Ringbuffer underflow/overflow

fotisdr commented 5 years ago

I decided to make an issue here to summarize my issues/requests with rtmixer, perhaps for future fixes/updates. In general, what I am trying to do is to execute an audio processing algorithm in real-time using rtmixer. I've already implemented this with jack-client, but, since rtmixer is better for many reasons, I'm trying to do the same with rtmixer.

As discussed previously in the jack-client repo, my main issue is that, in cases where my processing algorithm is too slow, the audio stops. The cause is that the ringbuffer is empty (underflow) and the playback action is removed by the rtmixer: https://github.com/spatialaudio/python-rtmixer/blob/d7095f228f58d08fa69916d3657e4996526144cd/src/rtmixer.c#L388-L393 The thing here is that this happens even in cases where it shouldn't. What I mean is that, for a blocksize of 1024 samples and a sampling rate of 16 kHz for instance, the processing algorithm should have 60 ms available at the worst case. However, with a processing algorithm that takes about 40-50 ms I always get a ringbuffer underflow (I also put a printf inside the rtmixer.c if to make sure this was the cause). In fact, I measured the required time for the processing inside python and the worst case is that it takes 51 ms to execute. However, the audio playback always stops (ringbuffer underflows) and the 'weird' thing is that it always happens after 4 frames for my script (maybe it's not weird, I just haven't understood the reason yet). You can find the framework of my script at the end of this issue. On the other hand, this is solved if I double the pre-filling of the queue, but that increases latency and in my case is the last solution. I also tried increasing the latency from 'low' to 'high' and also the MixerAndRecorder blocksize to 0 but nothing helped (in fact setting blocksize=0 gives immediately a ringbuffer underflow and I still haven't found the cause). Still, what's troubling me is whether the buffer underflow makes sense for a processing algorithm that is at least 10 ms faster than the limitation. From various timings that I did there seems to be some delay each time in the filling of the input queue with the first frame, which may be causing this buffer underflow (I haven't found the exact reason yet). However, if I increase the pre-filling (also for the input queue) and set the blocksize=0 it works. Of course if a slow processing for a frame occurs it stops (because of a buffer underflow), but that makes sense as we said. Correct me if got this wrong but, by setting blocksize=0, no matter how much I pre-fill the queues I would assume that after a while the playback catches up to the case where no pre-fill existed (the latency difference is lost).
Another thing that would be really good is if there was a feature added to the API that could allow for the playback to continue after ringbuffer overflows/underflows. My C programming skills are not that great so I wasn't able to check somehow the buffer underflows and implement this from scratch, but I guess it would make sense to have a flag in the python API that will allow ringbuffer over/underflow in the rtmixer playback.

#!/usr/bin/env python

from __future__ import division, print_function
from time import time,sleep
import rtmixer
import sys
import numpy as np

blocksize = 1024

latency = 'low'
samplerate = 16000
channels = 1
qin_size = 4
q_size = 4*qin_size

stream = rtmixer.MixerAndRecorder(
    channels=channels, blocksize=blocksize, #blocksize=0?
    latency=latency, samplerate=samplerate)
with stream:
    print('  input latency:', stream.latency[0])
    print(' output latency:', stream.latency[1])
    print('            sum:', sum(stream.latency))
    print('requested delay:',timeout)

    samplesize = 4
    assert {samplesize} == set(stream.samplesize)

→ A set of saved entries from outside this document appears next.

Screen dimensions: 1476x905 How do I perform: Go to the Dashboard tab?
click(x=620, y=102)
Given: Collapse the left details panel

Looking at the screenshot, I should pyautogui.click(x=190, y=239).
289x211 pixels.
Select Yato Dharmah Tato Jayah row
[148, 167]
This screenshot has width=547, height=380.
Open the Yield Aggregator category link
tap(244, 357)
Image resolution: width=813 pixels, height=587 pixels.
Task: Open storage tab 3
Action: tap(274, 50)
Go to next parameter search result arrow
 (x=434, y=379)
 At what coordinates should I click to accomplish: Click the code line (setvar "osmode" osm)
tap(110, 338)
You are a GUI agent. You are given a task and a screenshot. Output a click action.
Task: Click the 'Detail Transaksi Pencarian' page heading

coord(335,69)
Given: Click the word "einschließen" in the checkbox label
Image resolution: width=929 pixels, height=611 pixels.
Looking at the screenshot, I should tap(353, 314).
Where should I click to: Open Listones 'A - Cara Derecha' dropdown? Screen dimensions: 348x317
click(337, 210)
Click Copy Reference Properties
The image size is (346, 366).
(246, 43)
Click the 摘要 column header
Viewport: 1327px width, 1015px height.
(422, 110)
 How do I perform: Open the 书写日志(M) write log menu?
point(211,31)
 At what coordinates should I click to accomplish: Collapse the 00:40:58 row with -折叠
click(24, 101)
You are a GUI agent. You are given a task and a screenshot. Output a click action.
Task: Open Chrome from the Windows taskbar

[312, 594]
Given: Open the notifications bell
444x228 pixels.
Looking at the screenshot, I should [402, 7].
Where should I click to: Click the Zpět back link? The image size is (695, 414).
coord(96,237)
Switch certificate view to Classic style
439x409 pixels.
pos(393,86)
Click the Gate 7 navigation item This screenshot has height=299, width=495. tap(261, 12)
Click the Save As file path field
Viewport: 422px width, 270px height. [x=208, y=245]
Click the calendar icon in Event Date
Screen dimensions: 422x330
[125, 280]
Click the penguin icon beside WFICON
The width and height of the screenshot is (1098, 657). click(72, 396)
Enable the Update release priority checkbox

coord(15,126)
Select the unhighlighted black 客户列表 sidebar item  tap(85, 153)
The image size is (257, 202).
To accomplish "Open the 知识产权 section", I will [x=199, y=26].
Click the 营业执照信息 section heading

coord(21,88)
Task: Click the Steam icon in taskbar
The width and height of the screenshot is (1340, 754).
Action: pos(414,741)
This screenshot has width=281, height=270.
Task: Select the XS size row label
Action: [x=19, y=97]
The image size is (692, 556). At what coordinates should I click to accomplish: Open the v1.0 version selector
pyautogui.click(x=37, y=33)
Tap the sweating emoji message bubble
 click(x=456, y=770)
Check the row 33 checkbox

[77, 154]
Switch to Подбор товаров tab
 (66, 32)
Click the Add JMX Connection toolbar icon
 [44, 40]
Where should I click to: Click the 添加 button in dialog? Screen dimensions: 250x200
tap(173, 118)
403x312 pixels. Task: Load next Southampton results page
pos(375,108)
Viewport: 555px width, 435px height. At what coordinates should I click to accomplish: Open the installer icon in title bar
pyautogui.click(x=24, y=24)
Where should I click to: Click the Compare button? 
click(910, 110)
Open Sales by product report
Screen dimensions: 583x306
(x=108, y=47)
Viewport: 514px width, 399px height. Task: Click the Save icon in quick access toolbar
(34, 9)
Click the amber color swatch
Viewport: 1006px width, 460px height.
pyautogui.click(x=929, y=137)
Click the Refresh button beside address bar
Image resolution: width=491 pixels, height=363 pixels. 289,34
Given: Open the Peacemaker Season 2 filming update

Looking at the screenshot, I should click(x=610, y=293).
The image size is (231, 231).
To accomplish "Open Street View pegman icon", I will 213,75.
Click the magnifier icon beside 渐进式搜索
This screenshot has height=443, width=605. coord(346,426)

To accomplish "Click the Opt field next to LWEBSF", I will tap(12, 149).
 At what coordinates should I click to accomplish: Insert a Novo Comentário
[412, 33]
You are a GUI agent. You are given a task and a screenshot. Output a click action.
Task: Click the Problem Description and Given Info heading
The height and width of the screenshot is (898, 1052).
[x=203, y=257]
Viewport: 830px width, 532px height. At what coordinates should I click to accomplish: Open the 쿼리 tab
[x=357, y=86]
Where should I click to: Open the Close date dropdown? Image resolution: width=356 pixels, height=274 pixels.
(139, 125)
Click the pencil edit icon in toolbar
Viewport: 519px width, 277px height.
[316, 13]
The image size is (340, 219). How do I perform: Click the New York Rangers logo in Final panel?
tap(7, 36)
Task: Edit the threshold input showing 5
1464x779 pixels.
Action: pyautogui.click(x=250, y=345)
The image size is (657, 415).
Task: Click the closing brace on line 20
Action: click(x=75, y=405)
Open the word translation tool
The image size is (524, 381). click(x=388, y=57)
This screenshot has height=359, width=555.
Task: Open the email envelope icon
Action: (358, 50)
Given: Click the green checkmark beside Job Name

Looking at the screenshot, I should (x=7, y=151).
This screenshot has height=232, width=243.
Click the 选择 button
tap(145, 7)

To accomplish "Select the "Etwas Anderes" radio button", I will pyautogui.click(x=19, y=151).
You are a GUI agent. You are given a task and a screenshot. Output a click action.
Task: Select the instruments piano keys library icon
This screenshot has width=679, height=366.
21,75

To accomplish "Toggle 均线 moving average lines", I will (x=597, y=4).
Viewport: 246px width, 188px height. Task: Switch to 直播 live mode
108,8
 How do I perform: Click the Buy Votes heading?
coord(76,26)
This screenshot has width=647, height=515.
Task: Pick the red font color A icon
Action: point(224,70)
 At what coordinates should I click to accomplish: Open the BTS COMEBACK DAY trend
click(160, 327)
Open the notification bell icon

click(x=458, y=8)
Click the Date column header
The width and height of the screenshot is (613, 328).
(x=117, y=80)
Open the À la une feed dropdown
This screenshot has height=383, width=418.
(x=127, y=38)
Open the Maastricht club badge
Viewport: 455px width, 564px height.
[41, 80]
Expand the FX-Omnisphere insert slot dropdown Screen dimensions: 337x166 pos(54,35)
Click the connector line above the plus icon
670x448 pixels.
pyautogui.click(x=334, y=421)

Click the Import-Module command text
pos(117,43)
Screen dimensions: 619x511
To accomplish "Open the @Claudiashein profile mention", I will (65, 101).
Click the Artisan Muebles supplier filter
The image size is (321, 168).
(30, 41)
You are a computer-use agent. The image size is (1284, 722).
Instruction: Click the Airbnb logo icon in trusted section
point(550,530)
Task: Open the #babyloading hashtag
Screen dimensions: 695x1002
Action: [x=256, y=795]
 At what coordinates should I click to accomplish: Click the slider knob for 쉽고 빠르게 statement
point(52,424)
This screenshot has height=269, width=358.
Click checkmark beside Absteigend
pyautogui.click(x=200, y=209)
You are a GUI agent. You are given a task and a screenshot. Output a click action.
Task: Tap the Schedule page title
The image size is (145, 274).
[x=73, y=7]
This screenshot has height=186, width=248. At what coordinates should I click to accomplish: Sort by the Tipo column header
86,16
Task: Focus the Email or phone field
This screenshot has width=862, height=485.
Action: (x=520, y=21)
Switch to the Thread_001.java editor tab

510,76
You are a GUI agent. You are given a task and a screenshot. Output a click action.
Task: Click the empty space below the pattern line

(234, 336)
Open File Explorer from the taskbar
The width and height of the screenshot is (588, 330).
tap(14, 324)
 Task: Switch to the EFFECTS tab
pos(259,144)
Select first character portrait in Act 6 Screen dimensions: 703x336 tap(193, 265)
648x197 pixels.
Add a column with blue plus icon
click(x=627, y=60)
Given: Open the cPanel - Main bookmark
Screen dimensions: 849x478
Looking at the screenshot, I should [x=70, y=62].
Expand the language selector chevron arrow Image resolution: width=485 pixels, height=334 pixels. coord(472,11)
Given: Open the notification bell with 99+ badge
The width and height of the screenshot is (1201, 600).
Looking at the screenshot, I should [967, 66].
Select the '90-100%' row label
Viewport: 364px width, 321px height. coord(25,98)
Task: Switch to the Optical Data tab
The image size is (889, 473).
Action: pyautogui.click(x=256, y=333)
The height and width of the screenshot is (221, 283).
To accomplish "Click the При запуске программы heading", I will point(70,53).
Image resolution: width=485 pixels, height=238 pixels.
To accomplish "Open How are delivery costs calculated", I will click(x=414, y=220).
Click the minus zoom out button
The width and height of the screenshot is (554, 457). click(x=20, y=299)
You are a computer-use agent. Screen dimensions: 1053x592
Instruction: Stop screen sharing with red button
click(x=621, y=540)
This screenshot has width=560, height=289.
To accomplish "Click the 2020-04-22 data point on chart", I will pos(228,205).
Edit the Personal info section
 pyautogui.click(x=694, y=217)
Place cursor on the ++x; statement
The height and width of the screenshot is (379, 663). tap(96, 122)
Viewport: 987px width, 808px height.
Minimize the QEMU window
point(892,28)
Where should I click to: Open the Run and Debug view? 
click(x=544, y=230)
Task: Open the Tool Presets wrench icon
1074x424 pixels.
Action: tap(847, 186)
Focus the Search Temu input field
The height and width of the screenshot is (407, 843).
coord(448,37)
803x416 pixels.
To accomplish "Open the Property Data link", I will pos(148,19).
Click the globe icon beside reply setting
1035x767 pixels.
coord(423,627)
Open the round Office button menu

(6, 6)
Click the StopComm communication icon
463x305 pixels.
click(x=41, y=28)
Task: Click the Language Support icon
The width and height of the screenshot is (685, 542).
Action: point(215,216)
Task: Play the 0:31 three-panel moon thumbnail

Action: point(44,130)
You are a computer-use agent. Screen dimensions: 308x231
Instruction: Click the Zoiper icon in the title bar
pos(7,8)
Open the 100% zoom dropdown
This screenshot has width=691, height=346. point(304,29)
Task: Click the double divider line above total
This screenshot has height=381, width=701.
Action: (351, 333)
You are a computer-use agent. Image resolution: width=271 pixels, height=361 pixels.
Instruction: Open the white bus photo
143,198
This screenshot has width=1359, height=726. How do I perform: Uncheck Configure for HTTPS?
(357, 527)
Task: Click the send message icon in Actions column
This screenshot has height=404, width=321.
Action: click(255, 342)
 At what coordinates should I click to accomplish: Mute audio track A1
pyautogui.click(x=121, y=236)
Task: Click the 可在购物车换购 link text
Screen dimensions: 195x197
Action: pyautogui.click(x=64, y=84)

    qin = rtmixer.RingBuffer(samplesize * channels, qin_size * blocksize)
    record_action = stream.record_ringbuffer(qin)

    q = rtmixer.RingBuffer(samplesize * channels, q_size * blocksize)
    buffer = np.zeros((blocksize,1),dtype='float32') # or q_size*blocksize?
    q.write(buffer)
    play_action = stream.play_ringbuffer(q)

    try:
        while True:
            while qin.read_available < blocksize:
                if record_action not in stream.actions:
                    break
                sleep(0.001)
            if record_action not in stream.actions:
                break
            read, buf1, buf2 = qin.get_read_buffers(blocksize)
            t = time()
            buffer = np.frombuffer(buf1, dtype='float32')
            noisy[0,:,0] = buffer
            # processing of 'noisy' is performed here and 'clean' is computed
            buffer = clean.ravel() #.astype('float32')
            qin.advance_read_index(blocksize)
            while q.write_available < blocksize:
                if play_action not in stream.actions:
                    print('Ringbuffer underflow')
                    break
                sleep(0.001)
            if play_action not in stream.actions:
                print('Ringbuffer underflow')
                break
            q.write(buffer)
            print(time()-t) # measure processing time
    except KeyboardInterrupt:
        print('\nInterrupted by User')

mgeier commented 5 years ago

Thanks for creating this issue!

For reference, this is the previous discussion: https://github.com/spatialaudio/jackclient-python/issues/59.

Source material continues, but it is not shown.